Panel data allows you to control for unobservable or unmeasurable data like cultural differences across entities. Also you can control for unobservable data across time that is constant over entity. Fixed effect models explore the relationship between the independent and dependent variable within each entity, allowing for differences between entities.

There are two basic approaches that can be used for panel data. One is by including dummy variables for each state and each time. This controls for all the differences between entities and trends in time. The command to do this in STATA is xi: regress dependent independent i.time i.entity. This results in STATA creating dummy variables for each entity and time and running them into the regression.
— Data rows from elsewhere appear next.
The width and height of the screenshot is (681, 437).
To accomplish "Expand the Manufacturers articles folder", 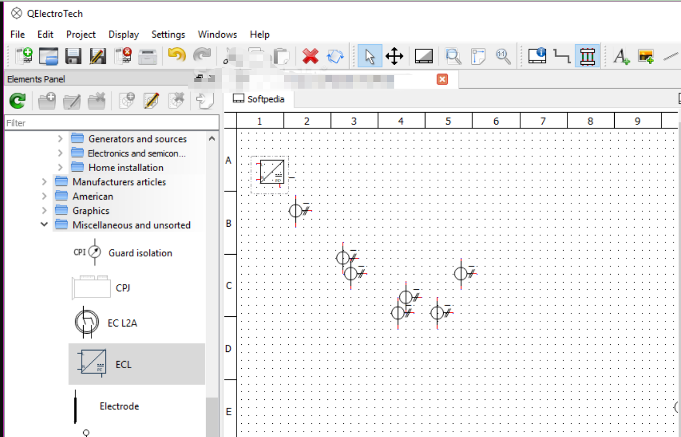I will point(44,182).
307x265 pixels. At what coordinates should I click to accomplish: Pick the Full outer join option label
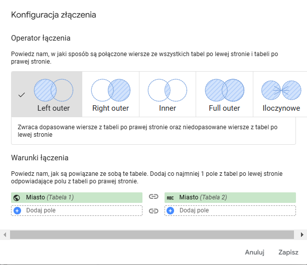coord(224,108)
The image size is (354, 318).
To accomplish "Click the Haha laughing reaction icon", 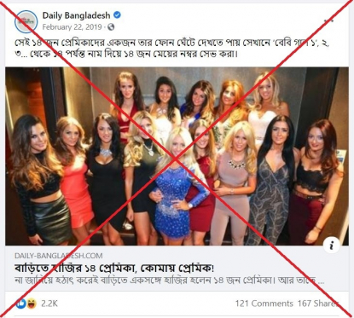I will coord(32,304).
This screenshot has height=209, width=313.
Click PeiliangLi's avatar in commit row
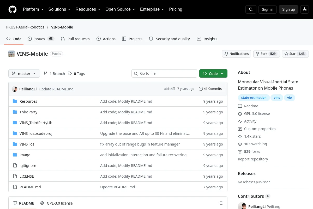click(x=15, y=89)
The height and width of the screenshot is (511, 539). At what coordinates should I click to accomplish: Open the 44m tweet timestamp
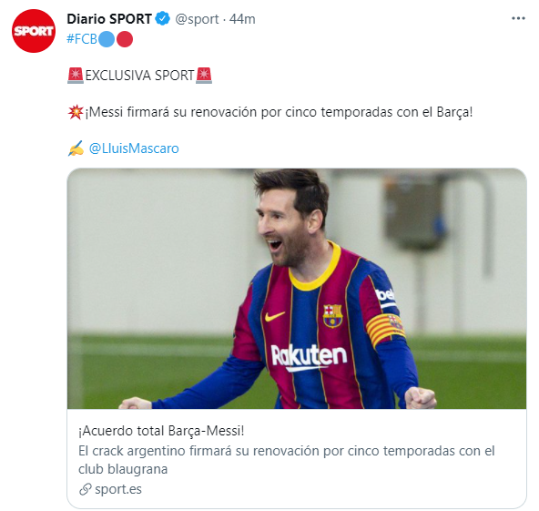(242, 19)
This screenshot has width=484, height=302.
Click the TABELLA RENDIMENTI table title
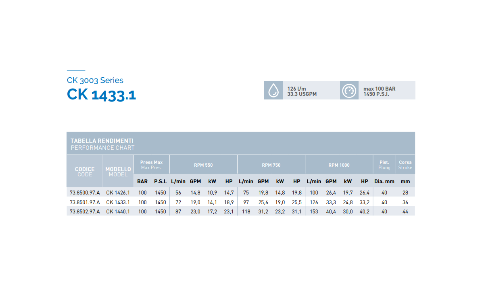102,141
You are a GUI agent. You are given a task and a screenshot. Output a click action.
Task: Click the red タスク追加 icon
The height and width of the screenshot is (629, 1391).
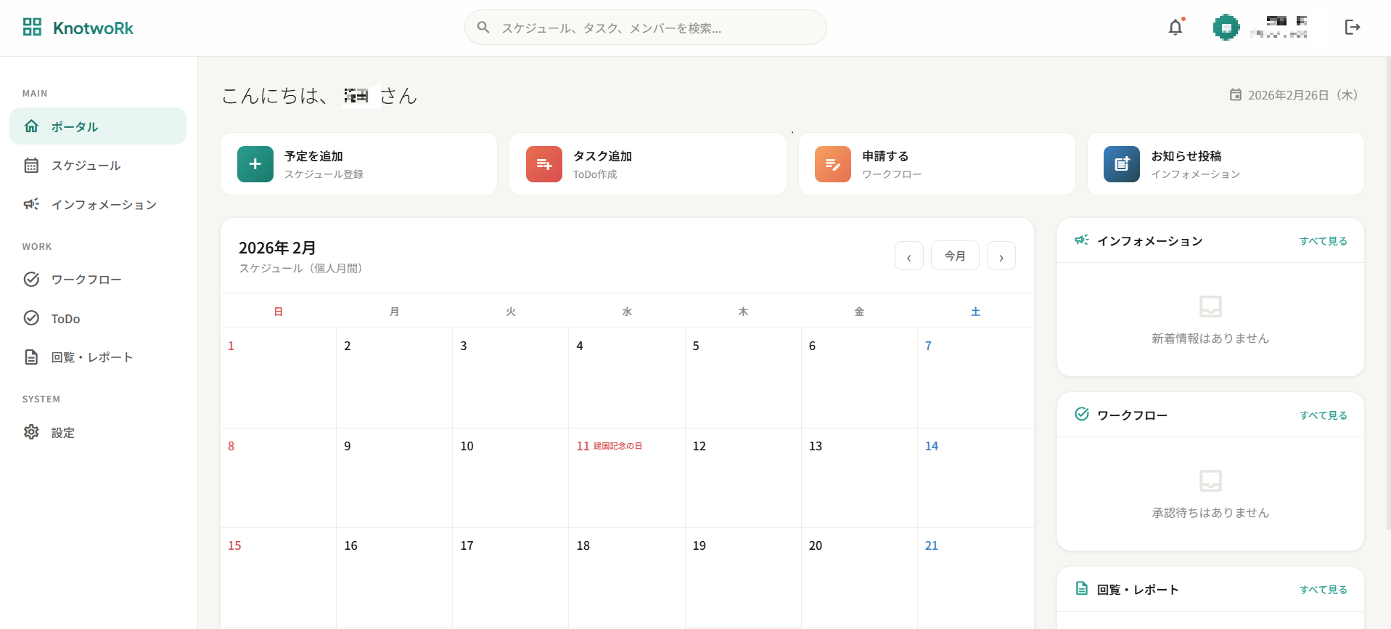(x=544, y=164)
Areg is another command that also uses dummy variables. Areg allows one case, either entity or time to be absorbed in the model. The result is the same but in this instance dummy variables are only internally produced and individual coefficients are not reported only significance. Example syntax for areg is areg dependent independent, absorb(time). If you want to included both time and entity you absorb the larger of the two and include dummies for the other.

You can also use xtreg in STATA. Before you use xtreg you must classify the data as a panel dataset by using the xtset command (xtset entity year). Then the syntax is xtreg dependent independent, fe. This method produces the same results but rather than creating dummy variables for each entity and time, it relaxes the assumption of one intercept term and allows each entity its own.

Hopefully this helps you get started in analyzing panel data sets!